■ What is expected ■
Print the passage of the Federal Reserve article below from "Even though there" to "a little bit.", word for word.

Useful information: Federal Reserve updates including rates, news and forecasts


Following the Federal Open Market Committee (FOMC) meeting held less than two weeks before Christmas, investors reacted as if the Grinch had sneaked down their chimneys and stolen every present and decoration.

In truth, the FOMC didn't take anything away--it just didn't provide any new stimulus. That shouldn't alter the course of economic fundamentals, but jittery stock market investors who have grown addicted to artificial stimulants from the Fed showed painful signs of withdrawal.

The federal funds rate

In terms of outcomes, the Fed announcement chiefly reiterated four existing policy stances:

  1. Keeping the federal funds rate between 0 and 0.25 percent.
  2. Moving ahead with Operation Twist, lengthening the average maturity of its holdings to bring longer-term interest rates down.
  3. Continuing to reinvest in mortgage-backed securities to support that segment of the market.
  4. Forecasting that these policies are likely to remain in place until at least mid-2013.

In the process, the Fed noted that the consumer segment of the economy seemed to be making progress, but also acknowledged a key wild card: "strains in global financial markets," a not-so-veiled reference to the European debt crisis.

While there were no new initiatives in this announcement, this is far from a passive stance on the part of the Fed. The extreme low interest rate policies of the Fed represent an aggressive, ongoing attempt to support economic growth. Naturally, it can take some time for such policies to take effect, and it would be unrealistic--even dangerous--to expect the Fed to come out with bold new initiatives every time the FOMC meets.

Market reaction vs. economic reality

Even though there are signs of progress in the economy and little left that the Fed can do to help anyway, the stock market went into a funk on the news that the outcome of the meeting was to maintain the status quo. To explain this reaction, it may help to examine where the interests of stock investors and those of the economy at large may diverge a little bit.

Fundamentally, stocks are valued based on the projected value of future earnings, discounted by interest rates. This sets up an equation for stock valuations where earnings are the numerator, and interest rates are the denominator. Mathematically, the value of this equation can rise if the numerator is increased, or if the denominator is decreased.

In other words, stock prices can rise if earnings grow--or if interest rates fall. The stock market was looking for a quick fix from the Fed yesterday in the form of even lower interest rates, but it didn't get it. For the economy as a whole, though, what matters is earnings growth, and that is simply going to take a little longer to develop. So the Fed isn't really the Grinch, but then again, it isn't Santa Clause either. Interest Rate Forecast: 2011-2012

January 24th-25th, 2012: 0 to 0.25 percent

March 13th, 2012: 0 to 0.25 percent

April 24th-25th, 2012: 0 to 0.25 percent

June 19th-20th, 2012: 0 to 0.25 percent

July 31st, 2012: 0.25 percent

September 12th, 2012: 0.25 percent

October 23rd-24th, 2012: 0.25 percent

December 11th, 2012: 0.25 percent

About the Federal Reserve

The Federal Reserve serves as the central bank of the United States. It was founded in 1913 by Congress for the purpose of strengthening the nation’s financial and monetary stability. Today, the Fed serves several duties in the nation’s economy.

■ Collected data ■
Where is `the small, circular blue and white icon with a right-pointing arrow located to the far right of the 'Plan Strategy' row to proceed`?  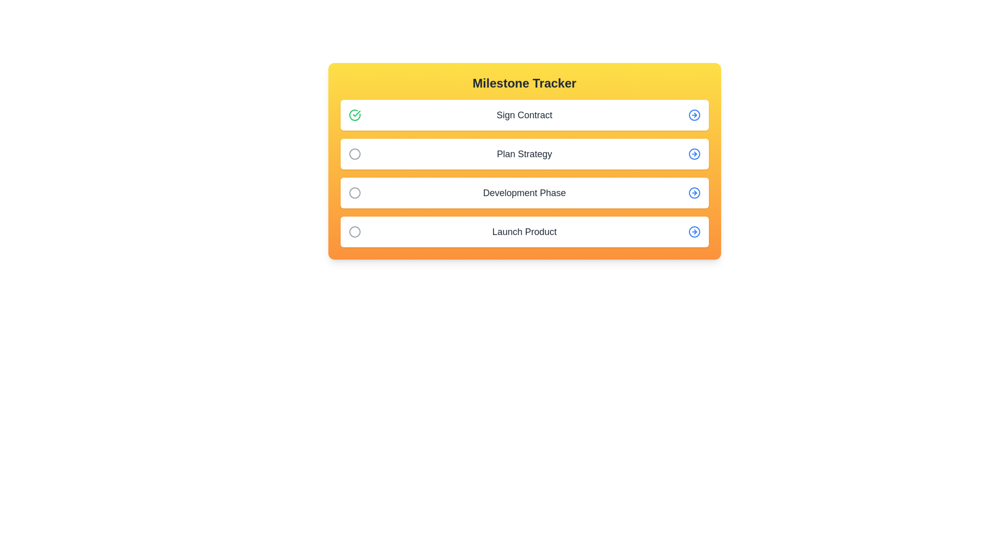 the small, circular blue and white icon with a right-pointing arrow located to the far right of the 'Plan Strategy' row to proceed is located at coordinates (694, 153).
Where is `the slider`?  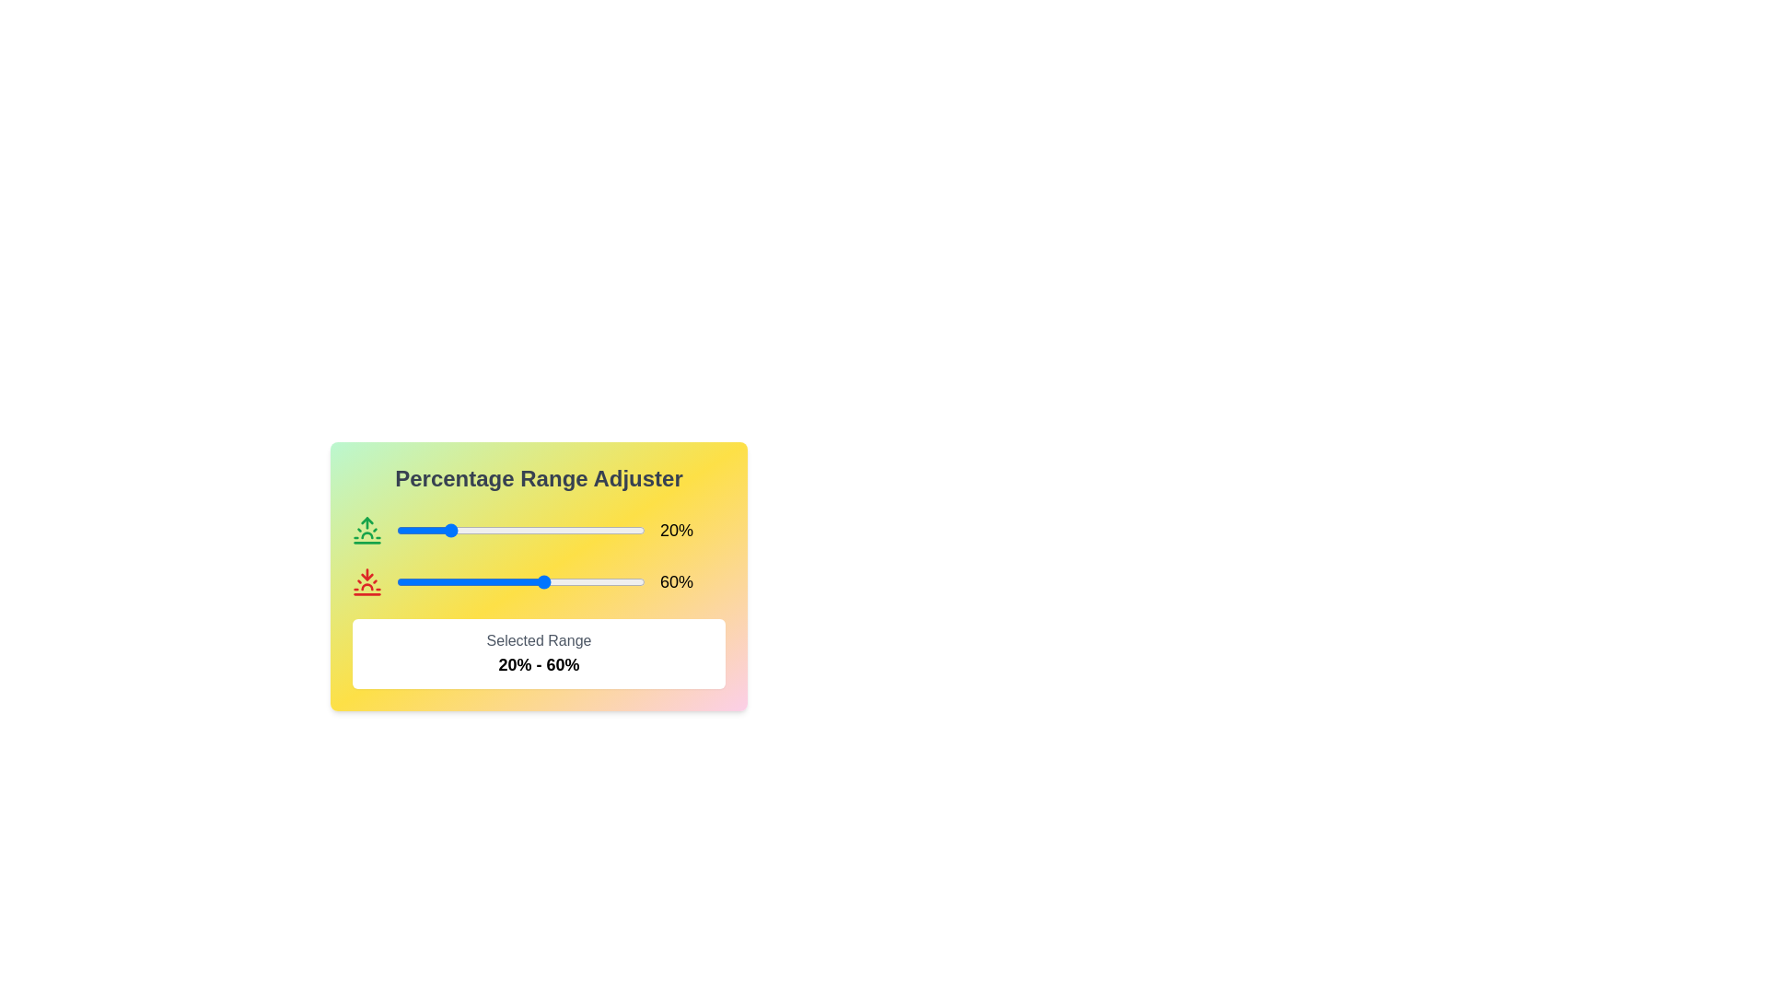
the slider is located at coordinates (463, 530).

■ Task result ■
Even though there are signs of progress in the economy and little left that the Fed can do to help anyway, the stock market went into a funk on the news that the outcome of the meeting was to maintain the status quo. To explain this reaction, it may help to examine where the interests of stock investors and those of the economy at large may diverge a little bit.